◆ Text provided:
=======
A survey of the state of the art in terms of additive manufacturing technologies reveals the capabilities currently available to metamaterial researchers. The key capabilities of build volume and minimum feature size have been graphed in Figure 1. The graph shows a clear relationship between the build volume and minimum feature size and shows the overlap in the capabilities of the various technologies considered. As a general rule, an increase in build volume is matched by a corresponding increase in the minimum feature size which can be achieved. There were four printing technologies used for this research which extend from low cost desktop printers to state-of-the-art machines.
A question of interest when considering a benchmark validation material is what level of geometric accuracy and quality of surface finish is required to closely match the numerical models. A second question of interest is what is the lowest cost technology which can achieve this level of accuracy.
One of the most widely used low cost (approx. e3k) desktop printers is the FDM Ultimaker series highlighted by a red 5 on the plot. The Formlabs Form 2 is a relatively low cost SLA desktop printer (approx. e5k) highly suited to laboratory research of metamaterials as it allows a reduction of roughly one order of magnitude in minimum feature size possible over FDM machines and is highlighted with a red + on the plot. The Anycubic Photon is a very low cost (approx. e500) DLP machine and is highlighted with a red 4 on the plot.
=======
◆ Challenge:
Repeat the portion of the additive manufacturing text that starts with the words "A survey of" and finishes with "to state-of-the-art machines.", reproducing it word for word.

◆ Given information:
=======
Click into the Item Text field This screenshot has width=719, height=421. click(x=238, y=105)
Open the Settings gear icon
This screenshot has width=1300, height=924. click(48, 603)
=======
◆ Solved exercise:
A survey of the state of the art in terms of additive manufacturing technologies reveals the capabilities currently available to metamaterial researchers. The key capabilities of build volume and minimum feature size have been graphed in Figure 1. The graph shows a clear relationship between the build volume and minimum feature size and shows the overlap in the capabilities of the various technologies considered. As a general rule, an increase in build volume is matched by a corresponding increase in the minimum feature size which can be achieved. There were four printing technologies used for this research which extend from low cost desktop printers to state-of-the-art machines.